Published 12:00 am Thursday, March 7, 2019

Speaking against business park

Monday’s special council meeting, the one about the noxious business park that the county wants to push on us, was a disappointment; for several reasons:
1. The surprise announcement by Mayor Wait that he was limiting speakers from the audience to 60 seconds and then only if they had a question.
2. Despite the prodigious work that Councilman Mike Combest has put into this, both he and councilwoman Michelle Barson, the other councilor assigned as liaison to the county, continue to pitch that all the negatives will disappear by virtue of special zoning….
3….even after both the legal counsel and the county’s representatives made clear that such zoning requires a quasi-legal procedure which is unlikely to happen soon and cannot be depended on to happen at all.
4. The closed eye to the elephant in the room: that even if such zoning were in place, the traffic count on Lewisville-Clemmons Road is projected to jump by thousands of vehicle-trips each day.
The county evidently has presented us with a Hobson’s choice: participate or not. We certainly should choose not to be left out. Applause filled the room when Councilman Wrights declared that this development flies in the face of everything that Clemmons is about. Perhaps all the councilors and Mayor Wait will listen to their constituents and participate as a voice for us that speaks to power.

— Al Harbury,
Clemmons

Let there be light

I read with interest a magazine article that tried to answer the question, “Since God didn’t create the sun until day four, that means the first three days had no sun.” The Bible says God separated the light from the darkness on the first day. I have spent my entire life studying electronics and geology. The answer to that question is a simple one for me. He and the Bible are correct in that there was no sun for the first three days.
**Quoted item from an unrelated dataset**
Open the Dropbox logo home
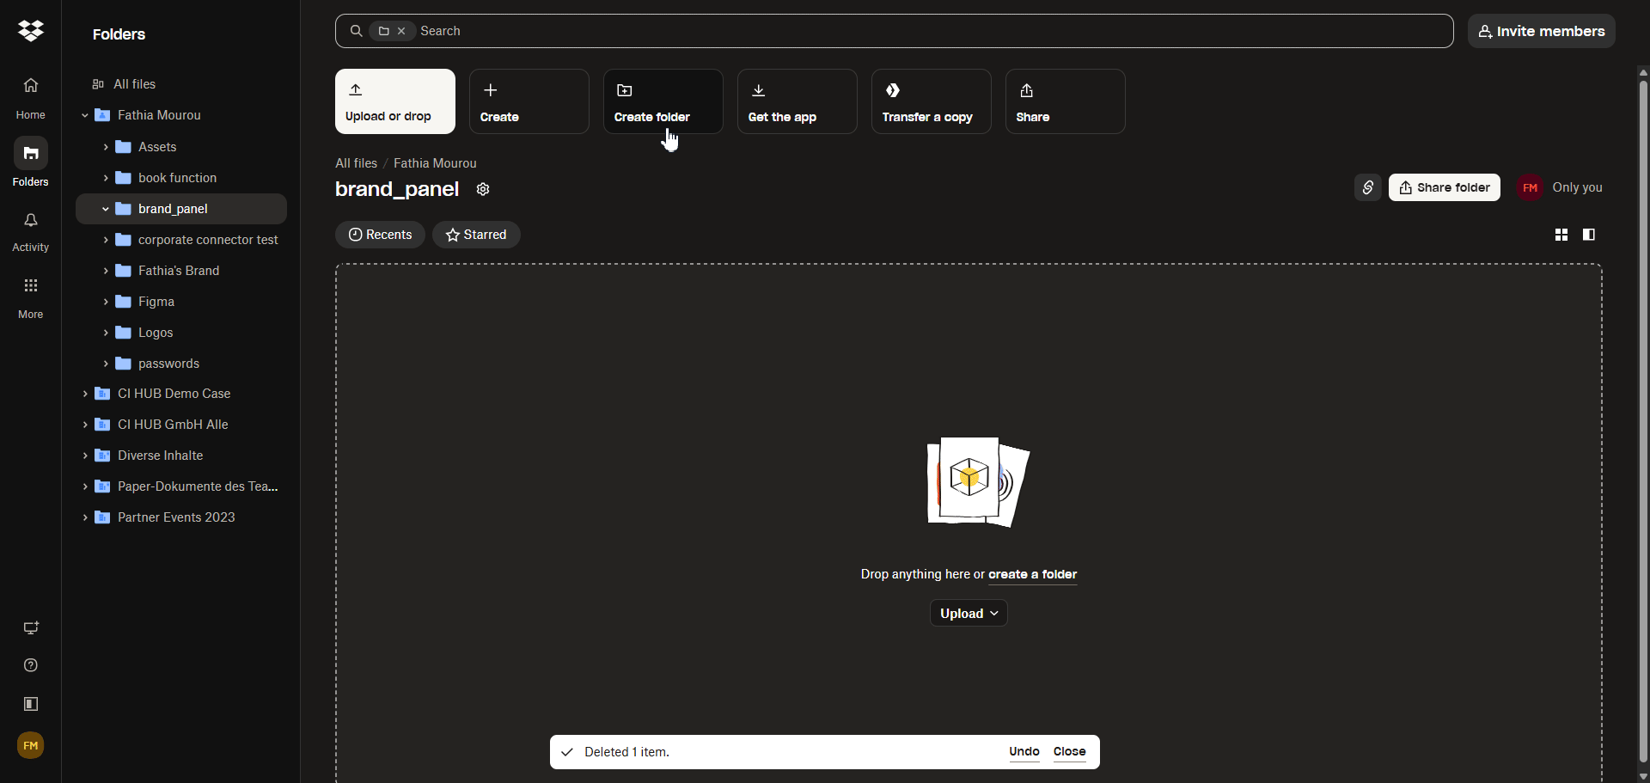point(31,31)

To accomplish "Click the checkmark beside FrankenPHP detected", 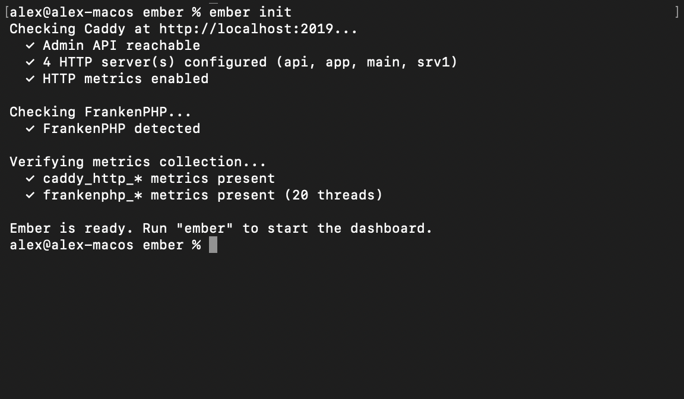I will click(30, 129).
You do not need a sun to have light. All you need are some electrons flying around hitting fluorescent elements and they will produce light. This is observable today when you see a fluorescent lamp glow. A cathode is heated. It gives off electrons which collide with the coating (it’s poisonous) on the inside of the fluorescent tube. The bombardment by the electrons provides light which uses the phosphor to emit light.
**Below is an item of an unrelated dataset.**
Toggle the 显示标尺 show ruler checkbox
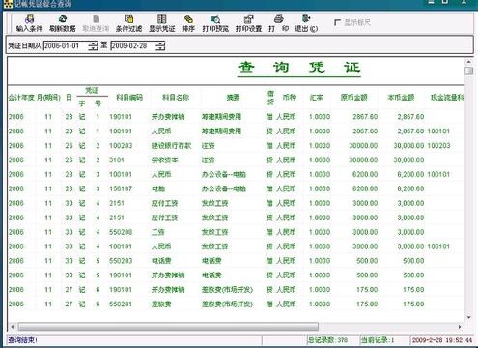This screenshot has width=478, height=348. click(x=337, y=22)
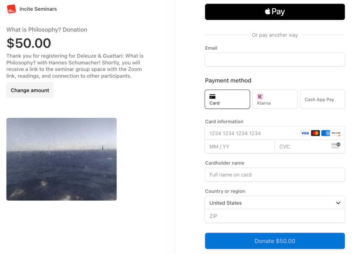Screen dimensions: 355x254
Task: Click the Mastercard brand icon
Action: coord(315,133)
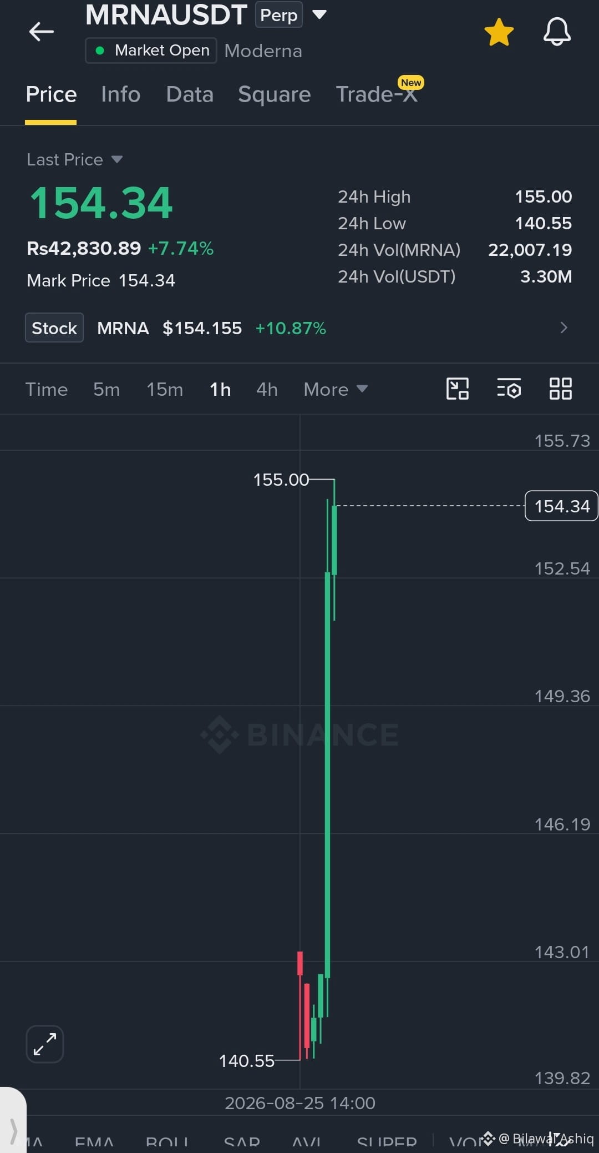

Other examples are an oscilloscope where electrons emitted from a cathode strike the coating on the inside of an oscilloscope and give off light. An example of a coating is zinc beryllium silicate. Different compounds give different colors. Another example is your TV set. There electrons from a heated cathode strike the coated screen and give off light. See — no sun is needed to have light. That is fact — not a theory.